文档 ->
10、Python版本SDK配置与YOLOv5部署推理

Python版本环境配置

  • 环境变量与DLL加载支持
  • VS2019支持
  • Python的PYTHONPATH支持与配置

  • 测试安装与配置
  • 控制台python环境下导入openvino测试:
from openvino.inference_engine import IECore

  • Pycharm测试:
from openvino.inference_engine import IECore

ie = IECore()
devices = ie.available_devices

for device in devices:
    print(device)

ResNet18图像分类部署推理

代码实现

from openvino.inference_engine import IECore
import numpy as np
import cv2 as cv

ie = IECore()
for device in ie.available_devices:
    print(device)

with open('imagenet_classes.txt') as f:
    labels = [line.strip() for line in f.readlines()]

model_xml = "resnet18.xml"
model_bin = "resnet18.bin"

net = ie.read_network(model=model_xml, weights= model_bin)
input_blob = next(iter(net.input_info))
out_blob = next(iter(net.outputs))

n, c, h, w = net.input_info[input_blob].input_data.shape
print(n, c, h, w)

src = cv.imread("D:/images/messi.jpg")
image = cv.resize(src, (w, h))
image = np.float32(image) / 255.0
image[:, :, ] -= (np.float32(0.485), np.float32(0.456), np.float32(0.406))
image[:, :, ] /= (np.float32(0.229), np.float32(0.224), np.float32(0.225))
image = image.transpose(2, 0, 1)

exec_net = ie.load_network(network=net, device_name="CPU")
res = exec_net.infer(inputs={input_blob:[image]})

res = res[out_blob]
print(res.shape)
label_index = np.argmax(res, 1)[0]
print(label_index, labels[label_index])
cv.putText(src, labels[label_index], (50, 50), cv.FONT_HERSHEY_SIMPLEX, 1.0, (0, 0, 255), 2, 8)
cv.namedWindow("image classification", cv.WINDOW_FREERATIO)
cv.imshow("image classification", src)
cv.waitKey(0)

效果:

Python版本YOLOv5部署推理

代码实现:

# YOLOv5 🚀 by Ultralytics, GPL-3.0 license

import argparse
import os
import platform
import sys
from pathlib import Path

import torch

FILE = Path(__file__).resolve()

任务指令 ->
A) 上面的OpenVINO部署文档中，ResNet18示例通过load_network把网络加载到了哪个设备上？
B) 从上面OpenVINO部署文档的末尾接着往下写。

数据摘录 ->
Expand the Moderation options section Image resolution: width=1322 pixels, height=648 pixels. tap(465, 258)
==
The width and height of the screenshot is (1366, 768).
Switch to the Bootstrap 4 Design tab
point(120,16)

答案列表 ->
A) CPU

B)
ROOT = FILE.parents[0]  # YOLOv5 root directory
if str(ROOT) not in sys.path:
    sys.path.append(str(ROOT))  # add ROOT to PATH
ROOT = Path(os.path.relpath(ROOT, Path.cwd()))  # relative

from models.common import DetectMultiBackend
from utils.dataloaders import IMG_FORMATS, VID_FORMATS, LoadImages, LoadScreenshots, LoadStreams
from utils.general import (LOGGER, Profile, check_file, check_img_size, check_imshow, check_requirements, colorstr, cv2,
                           increment_path, non_max_suppression, print_args, scale_boxes, strip_optimizer, xyxy2xywh)
from utils.plots import Annotator, colors, save_one_box
from utils.torch_utils import select_device, smart_inference_mode


@smart_inference_mode()
def run(
        weights=ROOT / 'yolov5s.onnx',  # model path or triton URL
        # weights=ROOT / 'yolov5s.pt',  # model path or triton URL
        source= 'D:/images/video/Boogie_Up.mp4',  # file/dir/URL/glob/screen/0(webcam)
        # source=ROOT / 'data/images',  # file/dir/URL/glob/screen/0(webcam)
        data=ROOT / 'data/coco128.yaml',  # dataset.yaml path
        imgsz=(640, 640),  # inference size (height, width)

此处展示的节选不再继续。